In May 1963 Hunter said his ideal cast was Dee, Maurice Chevalier, Andy Williams and George Hamilton. It was Williams' first credited film role (he sang, uncredited, in multiple earlier films, including Janie (1944 film)); he later signed a seven-year contract with Universal to make one film a year. In October Jim Hutton was announced as Dee's leading man. By November he had been replaced by Robert Goulet.

In November Jack Smight signed to direct. Smight was an experienced television director keen on getting into movies; his agent told him Hunter "wants a seasoned TV director who can shoot it fast, cheap, and good" and was interested in Smight. The director read the script "and didn’t like it. The comedy premise was fine, but it just wasn’t funny enough."

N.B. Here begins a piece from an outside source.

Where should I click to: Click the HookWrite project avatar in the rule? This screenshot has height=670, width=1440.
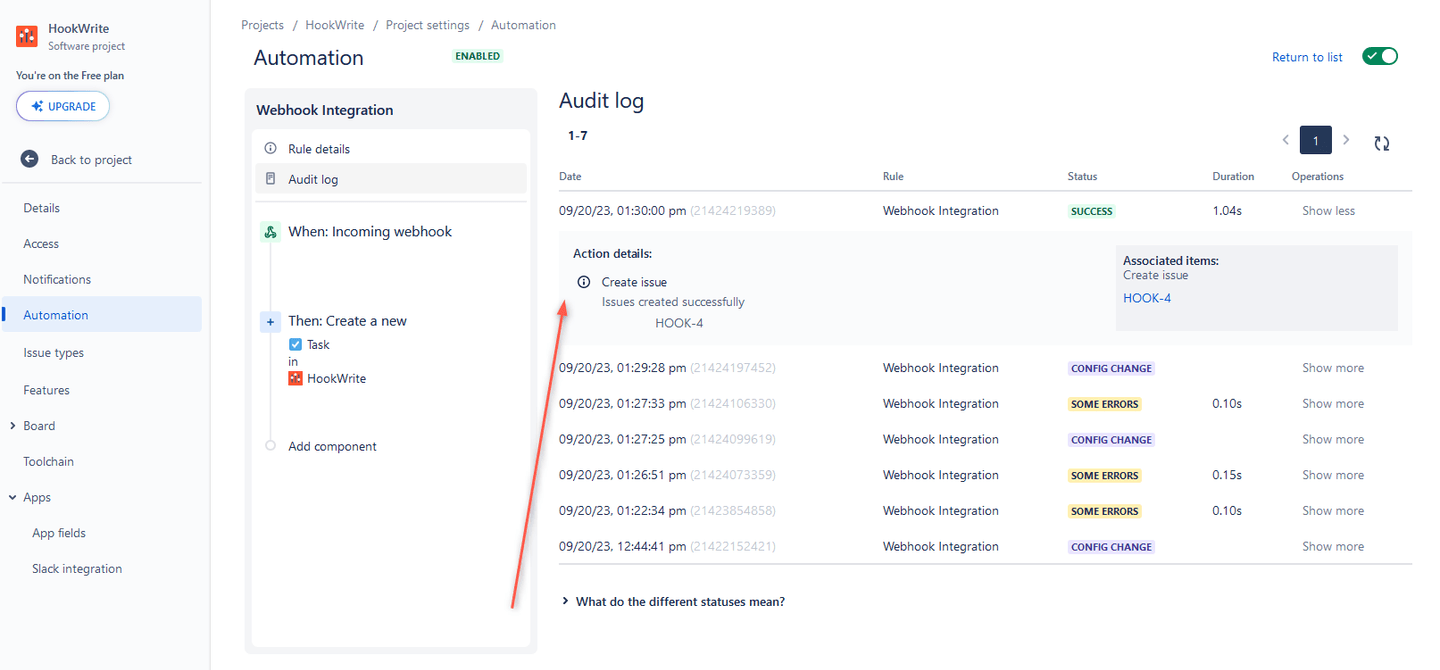296,378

Smight met with Hunter who "did a persuasive selling job. How could I, as a novice to film, turn down a first feature picture" although he says at the back of his mind he felt "Outside of Maurice Chevalier and Hermione Gingold, there wasn’t a real actor amongst the whole cast.” However his "realistic judgement told me that this was a shot at the big screen and I should take it."

Smight asked if he could hire a comedy writer to do a two-week rewrite and Hunter agreed. Smight got in John Bradford, a former stage manager turned comedy writer. They worked on the script for two weeks and Hunter liked the results.

By January 1964 the title had been changed to I'd Rather Be Rich.

===Filming===
Filming took place over 26 days with a budget of less than a million dollars.

Smight told the press during filming that Hunter "wants the best, within the limits of his medium and he knows how to get it. The picture's what it seems to be but there is a good chemistry going on among the actors. It feels good."

The director said later that Hunter scolded him for changing lines during shooting.

==Reception==
The Los Angeles Times praised the "strong cast" but said the script "lacks inspiration" and said "so little use is made of so many famous singing voices."

Smight later said "it was not a particularly good script but it opened up a whole new life for me" as a director.

He said the film got a good review from Time magazine, and a few days later walked past Hunter on the Universal lot. "He glanced at me sourly and then looked away without speaking," said Smight. "Obviously he had read Time Magazine. I had no doubt that I would never work for Mr. Hunter again. After all these years, the movie continues to play on television and the residuals flow freely into our household, thank God! In the years that followed, I never had to contend with a producer who insisted that I never change a line of dialogue."